Hot Mama's Pizza is a pizzeria on Seattle's Capitol Hill, in the U.S. state of Washington. Established in 1995, the business was co-owned by David and Krista Nelson, until her death in 2023. Hot Mama's has garnered a generally positive reception.

== Description ==
Hot Mama's Pizza operates in on Pine Street, on Seattle's Capitol Hill. Stand-up comedians have worked at the shop.

== History ==
Hot Mama's opened in 1995. Spouses David and Krista Nelson co-owned the pizzeria, until Krista's death in 2023. The business said in a statement, "Her contribution to the restaurant cannot be understated.
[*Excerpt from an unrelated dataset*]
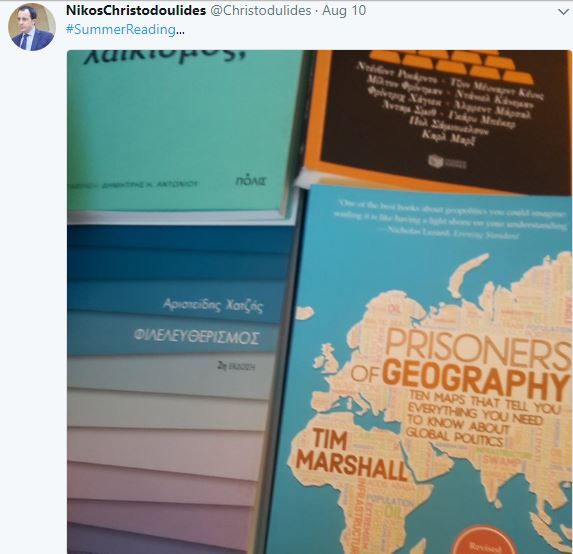The width and height of the screenshot is (573, 554).
Task: Click the orange gold bars graphic
Action: click(451, 66)

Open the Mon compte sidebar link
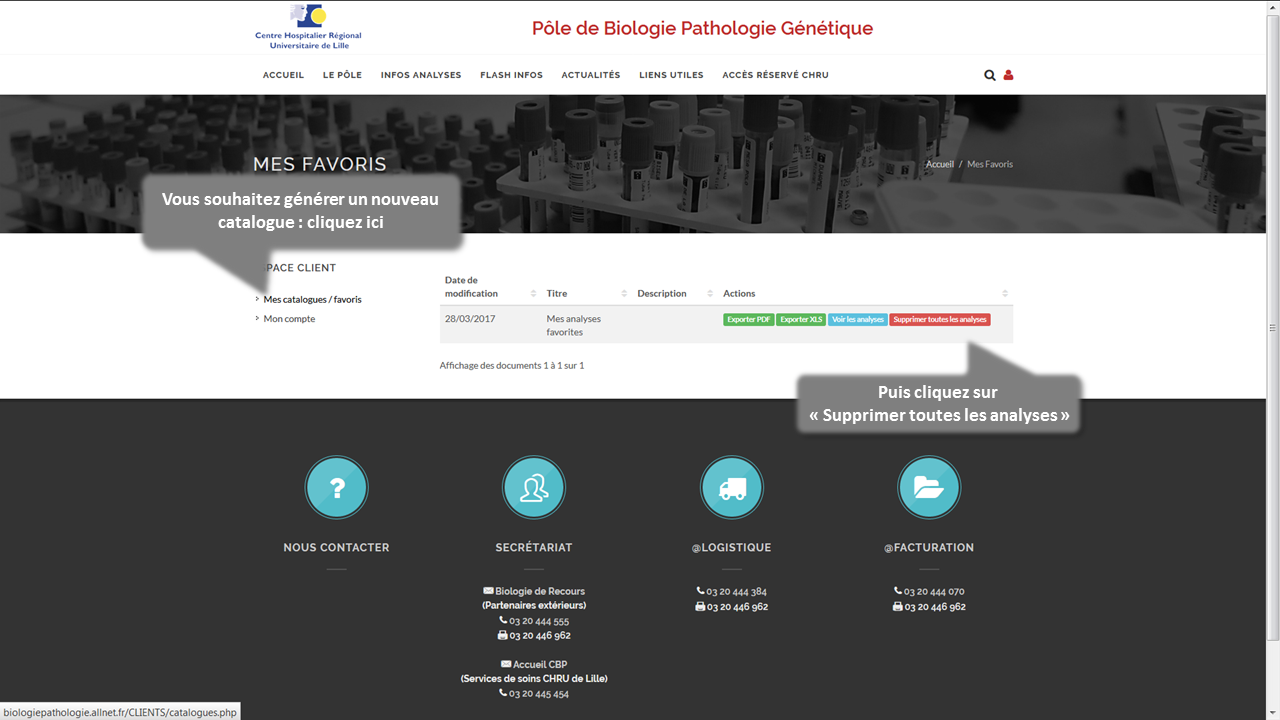coord(289,319)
She was the glue that held us all together."

== Reception ==
In Eater Seattles 2014 list of ten "iconic" pizzerias in the city "to try before you die", Sara Billups wrote: "Good sober and great after a few cocktails, Hot Mama's has been filling stomachs of the young and hungry after hours for almost two decades. Slices are so big that ends hang off plates. Size isn't everything, but those in search of the cheap, hot, and gooey will find happiness (before heartburn) here." The website's Julia Wayne said the pesto sauce and cheese pizzas "are consistently amazing". In 2020, during the COVID-19 pandemic, Eater Seattle included the business in an overview of the city's top pizzerias for delivery and take-out. The website said of Hot Mama's: "Inspired by New York, made in Seattle, this pizza is great, cheap, and perfectly greasy any time of day."
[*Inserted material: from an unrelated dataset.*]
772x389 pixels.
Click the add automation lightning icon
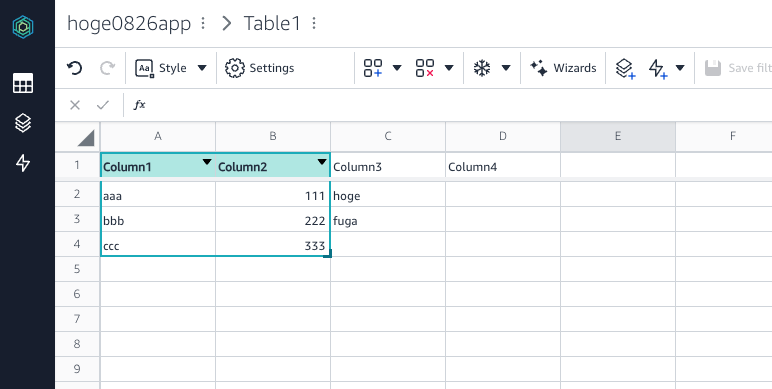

Seattle Metropolitan says, "Hole-in-the-wall Mama's staves off your post-club munchies with foldable slices and indulges your voyeuristic tendencies with a better people-watching scene than the airport." The Not for Tourists Guide to Seattle has said the pizzeria is where a "gargantuan, foldable slice costs less than a bus ride", as well as: "Everything looks hotter with beer goggles on." In the student publication for Seattle Central College, Nguyet Nguyen recommended the shop in a 2018 list of "student-friendly" eateries on Capitol Hill. Ana Bungag recommended Hot Mama's in a 2021 list of the top five "budget-friendly" restaurants near the campus.

In The Strangers 2018 search for Seattle's best slice, Jake Uitti ranked Hot Mama's sixth and wrote, "Sadly, the dry and rigid crust kept us from finishing our order... While the service and vibe were pleasant enough, our three cheese slices a mere $8.85, and the wait to get the slices short, the overall product was not great". The Seattle Times has said the pesto slice has "an herbaceous, green base confidently announcing itself from underneath a chewy layer of bubbly, golden-brown mozzarella and salty feta crumbles". The newspaper also said, "the crunchy, thick crust isn't as foldable as those of its East Coast cousins, but it has helped fill the pizza-shaped hole in my heart after nights of misadventure".